The LA Times sheds additional light on the complex question of America’s founding and the religious ideals of historical figures in this piece. Author John M. Barry described Roger Williams breaking away from the Massachusetts Pilgrims to found Rhode Island, quoting his view of religious liberty:
[even] “the most Paganish, Jewish, Turkish, or Antichristian consciences and worships” [should be allowed to pray or not pray]
“forced worship stinks in God’s nostrils.”
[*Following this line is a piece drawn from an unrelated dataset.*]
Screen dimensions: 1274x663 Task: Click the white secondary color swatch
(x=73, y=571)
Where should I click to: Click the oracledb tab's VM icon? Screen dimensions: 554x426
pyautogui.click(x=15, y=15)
Williams is notable because he stands in stark contrast to John Winthrop who is the source of the “city upon a hill” that is a common reference point in presidential aspirational speeches:
For we must Consider that we shall be as a City upon a Hill, the eyes of all people are upon us
Yet, for all that shiny exceptionalism, Puritans believed slavery was justified by the Old Testament, harassed and executed Quakers, reviled one another as heretics, and believed that God had killed Native Americans using smallpox to give the land to the Puritans:
But for the natives in these parts, God hath so pursued them, as for 300 miles space the greatest part of them are swept away by smallpox which still continues among them. So as God hath thereby cleared our title to this place, those who remain in these parts, being in all not 50, have put themselves under our protection.
The goal of a GOP candidate using the “hill” quote is to invoke the ghost of Reagan. Sadly, the important historical lessons about tolerance and the evolutionary seeds of our modern understanding of the ethics of freedom get lost when it becomes jingoistic.